Tout est dans le titre de la critique.
"Ex Machina" n'a pas la prétention de révolutionner la thématique de l'Intelligence Artificielle, et n'en a pas non plus l'envie.
Donc, pas question de foutre une claque à Asimov, Tezuka, Kubrick, ou autre Spielberg, ici. Et dès que les protagonistes commencent à interagir, on sait que le sel va résider dans ce jeu de huit-clos oppressant, et dans les révélations progressives.
Pour le synopsis (y a Wikipédia pour ça, bande de fainéants) : Un jeune employé d'une gigantesque boîte informatique (l'équivalent de « Google ») a été sélectionné pour passer plusieurs jours dans la luxueuse villa (perdue dans les montagnes) du PDG prodige.
L'employé est campé par Domhnall Gleeson (« Harry Potter », « Star Wars VII », « The Revenant ») alors que le PDG est joué par (le grand, le seul, l'unique <3) Oscar Isaac (« Inside Llewyn Davis », « Drive », « Sucker Punch », …).
Ce dernier révèle au jeune homme qu'il a mis au point du Intelligence Artificielle (IA pour les intimes) féminine, et qu'il a besoin de lui pour la tester et s'assurer de sa « perfection ».
S'en suit un huit-clos assez passionnant.
Alors déjà, c'est beau. Très beau. Peut être un peu trop.
Pour son premier film, le réal a voulu donner dans l'ambiance minimaliste, léchée, et classieuse. Chaque plan est étudié, les angles de caméra varient de manière intéressante, mais on a ce léger sentiment de « trop propre ». C'est vraiment minime et ne nuit absolument pas au visionnage. En plus, le réal développera sans doute un univers plus personnel par la suite.
Le vrai premier bon point, c'est l'immersion totale. Ça tient en premier lieu au jeu des deux principaux acteurs, excellents en tous points. Gleeson est très naturel dans ses réactions face à un Oscar Isaac complètement schizophrène dans son mode de vie, sportif le jour, alcoolique la nuit.
Mais ça tient aussi aux dialogues extrêmement bien écrits. Du début à la fin, on s'identifie au personnage de Gleeson parce qu'on y croit. Les discussions des deux hommes changent du tout au tout selon l'humeur des protagonistes, comme dans la réalité. Ils peuvent parler de travail, de sport, de sexe dans la même scène le plus naturellement du monde.
Le personnage du robot n'est pas en reste. Aussi belle que glaçante, aussi effrayante que charmante, elle touche le spectateur sans aucun pathos inutile.
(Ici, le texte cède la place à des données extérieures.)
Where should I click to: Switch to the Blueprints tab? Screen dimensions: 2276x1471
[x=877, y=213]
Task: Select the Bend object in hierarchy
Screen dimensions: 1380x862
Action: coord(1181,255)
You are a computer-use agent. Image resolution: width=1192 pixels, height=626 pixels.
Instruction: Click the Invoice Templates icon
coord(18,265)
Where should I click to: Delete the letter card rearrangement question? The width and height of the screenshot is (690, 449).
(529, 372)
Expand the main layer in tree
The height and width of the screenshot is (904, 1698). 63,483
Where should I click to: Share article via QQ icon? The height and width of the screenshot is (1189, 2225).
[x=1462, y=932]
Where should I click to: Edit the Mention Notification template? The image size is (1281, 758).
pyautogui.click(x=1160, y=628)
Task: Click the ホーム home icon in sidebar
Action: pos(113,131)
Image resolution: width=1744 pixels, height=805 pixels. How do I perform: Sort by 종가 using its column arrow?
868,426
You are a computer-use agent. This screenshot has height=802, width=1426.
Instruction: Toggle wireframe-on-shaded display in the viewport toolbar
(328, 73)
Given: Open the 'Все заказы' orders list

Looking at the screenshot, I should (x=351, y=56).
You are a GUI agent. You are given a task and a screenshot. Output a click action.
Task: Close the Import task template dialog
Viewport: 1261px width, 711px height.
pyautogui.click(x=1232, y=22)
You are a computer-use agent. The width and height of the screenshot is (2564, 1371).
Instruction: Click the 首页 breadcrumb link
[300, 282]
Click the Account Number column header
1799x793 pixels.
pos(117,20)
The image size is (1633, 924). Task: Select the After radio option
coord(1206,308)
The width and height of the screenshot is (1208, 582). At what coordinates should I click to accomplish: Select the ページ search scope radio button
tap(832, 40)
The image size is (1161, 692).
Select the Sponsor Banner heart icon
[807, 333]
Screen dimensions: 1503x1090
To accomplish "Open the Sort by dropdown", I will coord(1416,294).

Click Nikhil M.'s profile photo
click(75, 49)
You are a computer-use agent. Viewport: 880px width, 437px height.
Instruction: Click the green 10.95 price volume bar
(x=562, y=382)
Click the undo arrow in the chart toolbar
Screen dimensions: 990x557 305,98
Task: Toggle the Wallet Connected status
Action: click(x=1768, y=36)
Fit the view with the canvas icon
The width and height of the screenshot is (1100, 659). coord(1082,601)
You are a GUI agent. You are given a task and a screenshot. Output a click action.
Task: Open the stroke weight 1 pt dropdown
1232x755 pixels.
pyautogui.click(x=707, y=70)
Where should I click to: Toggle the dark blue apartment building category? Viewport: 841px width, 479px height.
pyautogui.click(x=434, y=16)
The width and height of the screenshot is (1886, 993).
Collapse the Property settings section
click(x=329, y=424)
Alicia Vikander, que je ne connaissais absolument pas avant de voir ce film, m'a très agréablement surpris.
La tension monte crescendo, les tests sont de plus en plus éprouvants pour le jeune homme qui est tiraillé par des sentiments contradictoires. Qui doit-il croire ?
Sa « descente aux enfers » est extrêmement bien orchestrée (la fameuse scène de coupure au rasoir marquant l'apogée de cet épuisement psychologique et émotionnel).
Le spectateur est totalement investi dans la relation ambiguë entre l'homme et la machine, fasciné et intrigué par le personnage d'Oscar Isaac, sorte de « bon pote manipulateur ».
Si certains twists sont assez prévisibles, je ne m'attendais, pour ma part, absolument pas au twist final qui m'a laissé mal à l'aise pendant quelques heures après le visionnage.
Ah, et puis il y a la BO. Toute en retenue durant la majorité du film, elle explose littéralement avec le long titre « The test worked » que vous aurez sans doute envie d'écouter plusieurs fois après avoir vu le film.
J'ai aussi omis de parler des changements de couleurs (oscillant surtout entre le bleu et le rouge, un peu à la manière des films de Nicolas Winding Refn) qui rendent certaines scènes particulièrement fortes. Beaucoup ont retenu la fameuse « scène de danse », aussi décalée qu'effrayante, et elle illustre parfaitement cette utilisation symbolique très forte des couleurs (le rouge est également présent lors des « pannes de courants », lourdes de sens en ce qui concerne notre robot).
Tout comme Winding Refn, le réalisateur Alex Garland donne beaucoup dans le symbolisme, notamment pour exprimer la fine séparation entre Humain et machine. Ce n'est pas toujours très fin, mais c'est assez efficace et classieux pour ne pas nous sortir du film.
Au final, « Ex Machina » nous propose plus une réflexion sur la nature humaine, sur ce qui fait un être humain, qu'un exposé sur l'Intelligence Artificielle. Chapeau bas, Monsieur Garland. J'attends votre prochain film avec impatience.